PROBLEM: Give back each line of the data exactly.

Stored data entries:

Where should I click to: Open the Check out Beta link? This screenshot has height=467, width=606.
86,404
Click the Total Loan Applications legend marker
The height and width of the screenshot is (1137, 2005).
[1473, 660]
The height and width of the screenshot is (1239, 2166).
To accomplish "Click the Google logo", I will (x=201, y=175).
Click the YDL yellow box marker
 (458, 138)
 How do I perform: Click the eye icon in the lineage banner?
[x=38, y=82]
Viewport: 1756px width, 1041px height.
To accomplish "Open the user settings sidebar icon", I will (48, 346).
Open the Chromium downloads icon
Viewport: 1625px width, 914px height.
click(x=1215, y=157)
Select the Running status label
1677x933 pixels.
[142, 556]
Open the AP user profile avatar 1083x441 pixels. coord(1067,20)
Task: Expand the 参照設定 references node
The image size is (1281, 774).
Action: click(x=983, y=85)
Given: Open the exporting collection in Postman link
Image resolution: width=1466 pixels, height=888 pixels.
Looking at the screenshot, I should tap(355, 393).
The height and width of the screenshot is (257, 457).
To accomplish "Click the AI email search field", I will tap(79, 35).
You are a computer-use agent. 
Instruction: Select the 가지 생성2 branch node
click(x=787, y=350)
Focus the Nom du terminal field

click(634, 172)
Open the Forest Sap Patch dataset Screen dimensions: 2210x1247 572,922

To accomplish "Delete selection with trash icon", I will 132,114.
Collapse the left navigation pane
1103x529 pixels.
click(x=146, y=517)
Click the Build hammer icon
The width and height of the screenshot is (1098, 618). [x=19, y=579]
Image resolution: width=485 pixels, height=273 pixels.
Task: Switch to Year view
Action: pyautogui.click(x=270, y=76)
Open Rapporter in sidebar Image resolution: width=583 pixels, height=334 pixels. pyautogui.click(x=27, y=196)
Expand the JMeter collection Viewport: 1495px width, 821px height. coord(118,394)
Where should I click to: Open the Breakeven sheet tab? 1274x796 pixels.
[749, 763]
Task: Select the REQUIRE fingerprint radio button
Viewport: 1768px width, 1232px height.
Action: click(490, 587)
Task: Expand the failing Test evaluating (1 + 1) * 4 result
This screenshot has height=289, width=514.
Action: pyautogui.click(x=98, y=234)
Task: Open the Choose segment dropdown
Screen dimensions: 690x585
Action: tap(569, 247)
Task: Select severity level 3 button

OUTPUT:
Where should I click to: Open the Check out Beta link? This screenshot has height=467, width=606.
86,404
Click the Total Loan Applications legend marker
The height and width of the screenshot is (1137, 2005).
[1473, 660]
The height and width of the screenshot is (1239, 2166).
To accomplish "Click the Google logo", I will (x=201, y=175).
Click the YDL yellow box marker
 (458, 138)
 How do I perform: Click the eye icon in the lineage banner?
[x=38, y=82]
Viewport: 1756px width, 1041px height.
To accomplish "Open the user settings sidebar icon", I will (48, 346).
Open the Chromium downloads icon
Viewport: 1625px width, 914px height.
click(x=1215, y=157)
Select the Running status label
1677x933 pixels.
[142, 556]
Open the AP user profile avatar 1083x441 pixels. coord(1067,20)
Task: Expand the 参照設定 references node
The image size is (1281, 774).
Action: click(x=983, y=85)
Given: Open the exporting collection in Postman link
Image resolution: width=1466 pixels, height=888 pixels.
Looking at the screenshot, I should tap(355, 393).
The height and width of the screenshot is (257, 457).
To accomplish "Click the AI email search field", I will tap(79, 35).
You are a computer-use agent. 
Instruction: Select the 가지 생성2 branch node
click(x=787, y=350)
Focus the Nom du terminal field

click(634, 172)
Open the Forest Sap Patch dataset Screen dimensions: 2210x1247 572,922

To accomplish "Delete selection with trash icon", I will 132,114.
Collapse the left navigation pane
1103x529 pixels.
click(x=146, y=517)
Click the Build hammer icon
The width and height of the screenshot is (1098, 618). [x=19, y=579]
Image resolution: width=485 pixels, height=273 pixels.
Task: Switch to Year view
Action: pyautogui.click(x=270, y=76)
Open Rapporter in sidebar Image resolution: width=583 pixels, height=334 pixels. pyautogui.click(x=27, y=196)
Expand the JMeter collection Viewport: 1495px width, 821px height. coord(118,394)
Where should I click to: Open the Breakeven sheet tab? 1274x796 pixels.
[749, 763]
Task: Select the REQUIRE fingerprint radio button
Viewport: 1768px width, 1232px height.
Action: click(490, 587)
Task: Expand the failing Test evaluating (1 + 1) * 4 result
This screenshot has height=289, width=514.
Action: pyautogui.click(x=98, y=234)
Task: Open the Choose segment dropdown
Screen dimensions: 690x585
Action: tap(569, 247)
Task: Select severity level 3 button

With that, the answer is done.